* Start Excerpt provided *
NVIDIA GPU Driver Extension for Linux

Caution

This article references CentOS, a Linux distribution that is nearing End Of Life (EOL) status. Please consider your use and plan accordingly. For more information, see the CentOS End Of Life guidance.

This extension installs NVIDIA GPU drivers on Linux N-series virtual machines (VMs). Depending on the VM family, the extension installs CUDA or GRID drivers. When you install NVIDIA drivers by using this extension, you're accepting and agreeing to the terms of the NVIDIA End-User License Agreement. During the installation process, the VM might reboot to complete the driver setup.

Instructions on manual installation of the drivers and the current supported versions are available. An extension is also available to install NVIDIA GPU drivers on Windows N-series VMs.

Note

With Secure Boot enabled, all OS boot components (boot loader, kernel, kernel drivers) must be signed by trusted publishers (key trusted by the system). Secure Boot is not supported using Windows or Linux extensions. For more information on manually installing GPU drivers with Secure Boot enabled, see Azure N-series GPU driver setup for Linux.

Note

The GPU driver extensions do not automatically update the driver after the extension is installed. If you need to move to a newer driver version then either manually download and install the driver or remove and add the extension again.

Prerequisites

Operating system

This extension supports the following OS distros, depending on driver support for the specific OS version:

Distribution Version
Linux: Ubuntu 20.04 LTS
Linux: Red Hat Enterprise Linux 7.9
Linux: CentOS 7

Note

The latest supported CUDA drivers for NC-series VMs are currently 470.82.01. Later driver versions aren't supported on the K80 cards in NC. While the extension is being updated with this end of support for NC, install CUDA drivers manually for K80 cards on the NC-series.

Important

This document references a release version of Linux that is nearing or at, End of Life (EOL). Please consider updating to a more current version.
* End Excerpt provided *
* Start Data to process *
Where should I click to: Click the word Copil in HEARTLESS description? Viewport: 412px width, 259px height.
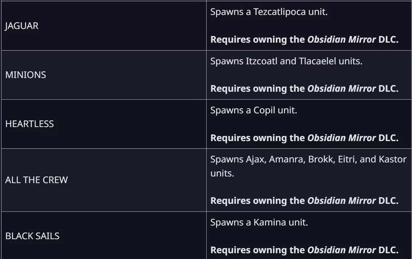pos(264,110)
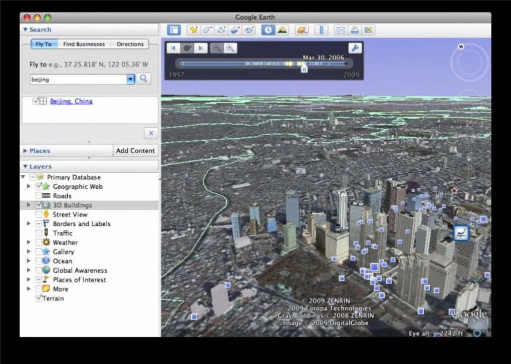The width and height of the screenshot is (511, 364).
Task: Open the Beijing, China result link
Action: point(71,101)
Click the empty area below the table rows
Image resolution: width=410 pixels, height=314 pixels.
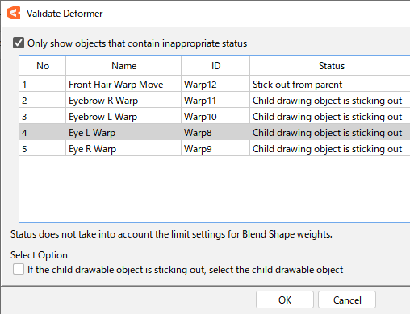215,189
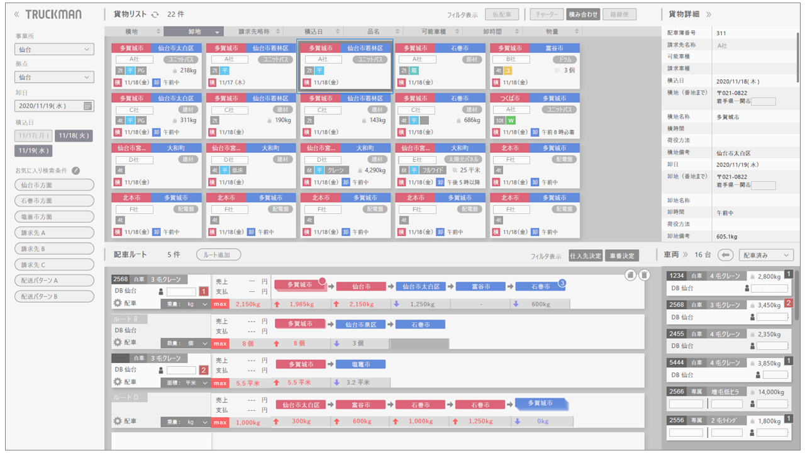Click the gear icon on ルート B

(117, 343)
* End Data to process *
* Start Data to process *
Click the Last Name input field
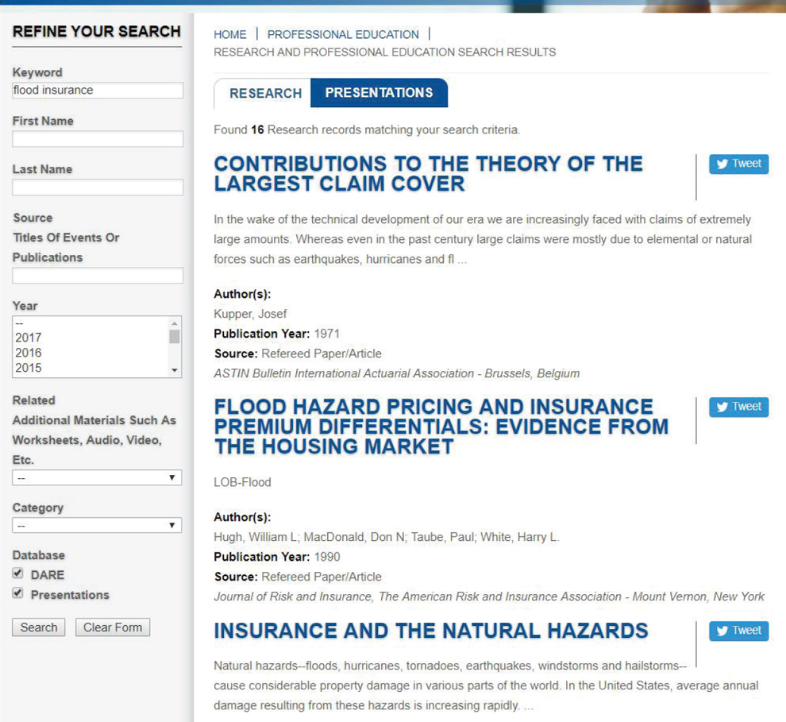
* End Data to process *
Tasks and exercises.
[1] Write the records as a JSON list of strings, one string per line and no blank lines, starting with the line containing "Where should I" and going on through the line containing "Action: point(71,101)". Leave the pictures out of the answer.
[2] Continue the page on the NVIDIA GPU driver extension for Linux from where it stops.

Responses by task.
[1]
[
  "Where should I click to: Click the word Copil in HEARTLESS description? Viewport: 412px width, 259px height.",
  "pos(264,110)",
  "The width and height of the screenshot is (511, 364).",
  "Task: Open the Beijing, China result link",
  "Action: point(71,101)"
]

[2]
Internet connectivity

The Microsoft Azure Extension for NVIDIA GPU Drivers requires that the target VM is connected to the internet and has access.

Extension schema

The following JSON shows the schema for the extension:

{
  "name": "<myExtensionName>",
  "type": "extensions",
  "apiVersion": "2015-06-15",
  "location": "<location>",
  "dependsOn": [
    "[concat('Microsoft.Compute/virtualMachines/', <myVM>)]"
  ],
  "properties": {
    "publisher": "Microsoft.HpcCompute",
    "type": "NvidiaGpuDriverLinux",
    "typeHandlerVersion": "1.6",
    "autoUpgradeMinorVersion": true,
    "settings": {
    }
  }
}

Properties

Name Value/Example Data type
apiVersion 2015-06-15 date
publisher Microsoft.HpcCompute string
type NvidiaGpuDriverLinux string
typeHandlerVersion 1.6 int

Settings

All settings are optional. The default behavior is to not update the kernel if not required for driver installation and install the latest supported driver and the CUDA toolkit (as applicable).

Name Description Default value Valid values Data type
updateOS Update the kernel even if not required for driver installation. false true, false boolean
driverVersion NV: GRID driver version.
NC/ND: CUDA toolkit version. The latest drivers for the chosen CUDA are installed automatically.
latest List of supported driver versions string
installCUDA Install CUDA toolkit. Only relevant for NC/ND series VMs. true true, false boolean

Deployment

Azure portal

You can deploy Azure NVIDIA VM extensions in the Azure portal.

  1. In a browser, go to the Azure portal.

  2. Go to the virtual machine on which you want to install the driver.

  3. On the left menu, select Extensions.

    Screenshot that shows selecting Extensions in the Azure portal menu.

  4. Select Add.

    Screenshot that shows adding a V M extension for the selected V M.

  5. Scroll to find and select NVIDIA GPU Driver Extension, and then select Next.

    Screenshot that shows selecting NVIDIA G P U Driver Extension.

  6. Select Review + create, and select Create. Wait a few minutes for the driver to deploy.

    Screenshot that shows selecting the Review + create button.

  7. Verify that the extension was added to the list of installed extensions.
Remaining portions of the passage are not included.